Member of the Chamber of Deputies
- In office 11 March 1990 – 11 March 2002
- Preceded by: District established
- Succeeded by: Felipe Salaberry
- Constituency: 25th District

Mayor of San Joaquín
- In office 27 July 1987 – July 1989
- Appointed by: Augusto Pinochet
- Preceded by: Office established
- Succeeded by: Alberto Lira

Personal details
- Born: 16 September 1966 (age 59) Santiago, Chile
- Party: Independent Democratic Union (UDI)
- Spouse: Ana Luisa Jouanne
- Children: Three
- Parent(s): Antonio Orpis Olga Bouchón
- Alma mater: Pontifical Catholic University of Chile (LL.B)
- Occupation: Politician
- Profession: Lawyer

= Jaime Orpis =

Chilean politician

Jaime Antonio Orpis Bouchón (born 16 September 1956) is a Chilean politician who served as Senator and Deputy for his country.

☆ ☆ ☆

EXERCISES TO COMPLETE:
(a) In the Jaime Orpis profile, who appointed him Mayor of San Joaquín?
(b) Name every person mentioned in the Jaime Orpis profile other than Orpis himself.
(c) Carry on the Jaime Orpis profile from its last sentence.
You won't need the lines that follow the profile.

Saved data entries
☆ ☆ ☆

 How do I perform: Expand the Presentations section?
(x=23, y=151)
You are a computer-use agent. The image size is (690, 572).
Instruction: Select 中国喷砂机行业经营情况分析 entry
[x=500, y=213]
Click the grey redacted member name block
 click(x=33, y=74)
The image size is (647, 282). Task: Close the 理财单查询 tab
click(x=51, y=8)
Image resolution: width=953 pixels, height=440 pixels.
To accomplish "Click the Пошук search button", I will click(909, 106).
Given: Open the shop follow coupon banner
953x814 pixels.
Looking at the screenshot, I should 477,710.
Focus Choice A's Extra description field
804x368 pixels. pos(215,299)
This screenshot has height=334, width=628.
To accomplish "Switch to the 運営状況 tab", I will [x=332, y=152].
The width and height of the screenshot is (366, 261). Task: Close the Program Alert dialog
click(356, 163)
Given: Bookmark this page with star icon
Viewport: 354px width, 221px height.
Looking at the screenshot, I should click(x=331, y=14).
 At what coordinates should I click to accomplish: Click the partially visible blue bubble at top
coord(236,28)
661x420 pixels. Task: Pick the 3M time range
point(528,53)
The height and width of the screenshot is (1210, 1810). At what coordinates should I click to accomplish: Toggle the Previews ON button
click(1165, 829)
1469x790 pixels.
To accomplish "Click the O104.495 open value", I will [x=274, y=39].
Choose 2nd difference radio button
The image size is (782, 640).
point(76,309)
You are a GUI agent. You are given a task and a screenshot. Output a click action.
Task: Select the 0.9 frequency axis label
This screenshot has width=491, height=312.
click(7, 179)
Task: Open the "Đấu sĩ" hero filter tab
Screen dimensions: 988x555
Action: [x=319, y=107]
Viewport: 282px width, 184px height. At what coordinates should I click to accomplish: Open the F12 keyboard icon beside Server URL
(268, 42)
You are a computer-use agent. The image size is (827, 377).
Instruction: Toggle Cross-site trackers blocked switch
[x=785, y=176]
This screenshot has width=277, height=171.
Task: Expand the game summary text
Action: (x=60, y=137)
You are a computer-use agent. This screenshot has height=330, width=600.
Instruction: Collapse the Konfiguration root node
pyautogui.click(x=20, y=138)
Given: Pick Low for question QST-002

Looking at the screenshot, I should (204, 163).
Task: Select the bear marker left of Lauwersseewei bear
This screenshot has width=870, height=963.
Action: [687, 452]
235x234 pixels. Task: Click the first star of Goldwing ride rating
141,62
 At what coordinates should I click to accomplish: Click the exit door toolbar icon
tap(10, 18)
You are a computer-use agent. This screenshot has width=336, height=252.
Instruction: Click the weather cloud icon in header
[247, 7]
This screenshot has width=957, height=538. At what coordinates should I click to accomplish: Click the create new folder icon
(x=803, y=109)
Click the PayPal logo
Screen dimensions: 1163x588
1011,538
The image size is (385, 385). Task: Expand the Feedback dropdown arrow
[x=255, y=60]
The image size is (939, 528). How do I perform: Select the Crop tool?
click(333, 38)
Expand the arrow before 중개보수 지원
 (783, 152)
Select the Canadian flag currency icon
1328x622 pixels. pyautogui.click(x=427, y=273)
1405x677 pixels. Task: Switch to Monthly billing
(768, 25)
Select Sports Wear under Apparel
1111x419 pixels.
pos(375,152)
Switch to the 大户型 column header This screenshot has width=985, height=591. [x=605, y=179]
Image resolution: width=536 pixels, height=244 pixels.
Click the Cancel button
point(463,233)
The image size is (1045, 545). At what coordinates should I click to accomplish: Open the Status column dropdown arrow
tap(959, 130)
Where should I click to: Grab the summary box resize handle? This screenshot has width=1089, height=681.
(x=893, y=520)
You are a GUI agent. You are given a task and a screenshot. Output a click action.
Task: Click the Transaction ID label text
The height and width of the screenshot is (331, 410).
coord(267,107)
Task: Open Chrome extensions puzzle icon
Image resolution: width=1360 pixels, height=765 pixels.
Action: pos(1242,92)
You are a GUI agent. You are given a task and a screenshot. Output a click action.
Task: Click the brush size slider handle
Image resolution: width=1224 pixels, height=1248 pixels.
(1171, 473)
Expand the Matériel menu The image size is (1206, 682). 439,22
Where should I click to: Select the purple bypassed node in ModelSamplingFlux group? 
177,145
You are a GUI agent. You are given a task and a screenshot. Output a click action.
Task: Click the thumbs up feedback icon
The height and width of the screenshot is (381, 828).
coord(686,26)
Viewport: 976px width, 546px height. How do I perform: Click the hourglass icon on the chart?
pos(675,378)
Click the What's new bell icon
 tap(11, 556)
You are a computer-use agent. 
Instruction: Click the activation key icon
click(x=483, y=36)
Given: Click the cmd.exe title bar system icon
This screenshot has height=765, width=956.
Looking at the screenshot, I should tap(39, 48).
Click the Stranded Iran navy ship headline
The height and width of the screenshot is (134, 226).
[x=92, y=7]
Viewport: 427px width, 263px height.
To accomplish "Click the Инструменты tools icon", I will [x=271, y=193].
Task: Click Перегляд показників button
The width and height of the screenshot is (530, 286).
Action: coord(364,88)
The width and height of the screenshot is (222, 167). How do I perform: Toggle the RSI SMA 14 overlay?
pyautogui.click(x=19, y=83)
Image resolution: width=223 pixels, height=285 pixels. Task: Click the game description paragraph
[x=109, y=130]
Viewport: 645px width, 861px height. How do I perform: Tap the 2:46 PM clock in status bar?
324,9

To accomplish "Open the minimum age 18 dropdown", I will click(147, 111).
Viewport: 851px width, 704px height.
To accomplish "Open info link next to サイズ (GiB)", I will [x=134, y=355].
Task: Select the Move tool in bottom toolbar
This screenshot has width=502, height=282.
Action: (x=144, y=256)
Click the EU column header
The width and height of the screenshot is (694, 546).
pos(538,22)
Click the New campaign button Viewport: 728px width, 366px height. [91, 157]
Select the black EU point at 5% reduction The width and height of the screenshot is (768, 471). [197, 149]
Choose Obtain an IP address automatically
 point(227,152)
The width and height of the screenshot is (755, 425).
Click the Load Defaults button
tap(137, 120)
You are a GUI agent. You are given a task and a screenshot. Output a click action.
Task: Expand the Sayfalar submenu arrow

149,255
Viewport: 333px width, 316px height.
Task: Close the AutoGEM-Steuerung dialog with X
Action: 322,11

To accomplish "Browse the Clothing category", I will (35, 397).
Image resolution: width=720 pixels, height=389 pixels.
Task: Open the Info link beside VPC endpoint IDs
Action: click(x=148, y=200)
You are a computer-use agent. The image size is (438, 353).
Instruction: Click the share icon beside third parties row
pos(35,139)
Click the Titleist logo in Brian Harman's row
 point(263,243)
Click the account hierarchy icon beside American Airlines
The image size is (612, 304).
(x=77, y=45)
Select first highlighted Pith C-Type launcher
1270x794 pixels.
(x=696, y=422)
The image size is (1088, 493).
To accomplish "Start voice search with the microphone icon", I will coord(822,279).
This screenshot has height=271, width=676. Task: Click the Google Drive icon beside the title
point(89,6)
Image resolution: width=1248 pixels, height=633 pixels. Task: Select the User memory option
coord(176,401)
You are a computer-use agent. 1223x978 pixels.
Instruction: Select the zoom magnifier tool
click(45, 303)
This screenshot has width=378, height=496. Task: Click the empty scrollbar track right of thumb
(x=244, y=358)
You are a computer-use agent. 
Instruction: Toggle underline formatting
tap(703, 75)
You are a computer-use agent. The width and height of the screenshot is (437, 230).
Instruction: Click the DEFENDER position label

☆ ☆ ☆

TASK ANSWERS:
(a) Augusto Pinochet

(b) Felipe Salaberry, Augusto Pinochet, Alberto Lira, Ana Luisa Jouanne, Antonio Orpis, Olga Bouchón

(c)
He served as a Senator for the 1st Senatorial District, representing the Tarapacá Region and the Arica and Parinacota Region, for two consecutive terms between 2002 and 2018. Previously, he was a Member of the Chamber of Deputies for District No. 25 in the Metropolitan Region of Santiago, serving three consecutive terms from 1990 to 2002.

He also served as mayor of the Municipality of San Joaquín between 1987 and 1989.

== Early life and education ==
Orpis was born in Santiago on 16 September 1956. He is the son of Antonio Segundo Orpis Birchmeir and Olga Emilia Bouchon González. He is married to Ana María Luisa Jouanne Langlois and has four children.

He completed his secondary education at The Grange School, graduating in 1974. He later studied law at the Pontifical Catholic University of Chile, where he obtained his law degree.

=== Professional career ===
Orpis served as chief of staff at the Municipality of Renca. He later became general director of the DUOC Academy and was a member of the commission responsible for the creation of the Municipality of San Joaquín, an area that had previously been part of the Municipality of San Miguel.

== Political career ==
Orpis began his political activities in 1981 as president of the student council of the Faculty of Law at the Pontifical Catholic University of Chile. In 1982, he was elected president of the Student Federation of the university (FEUC).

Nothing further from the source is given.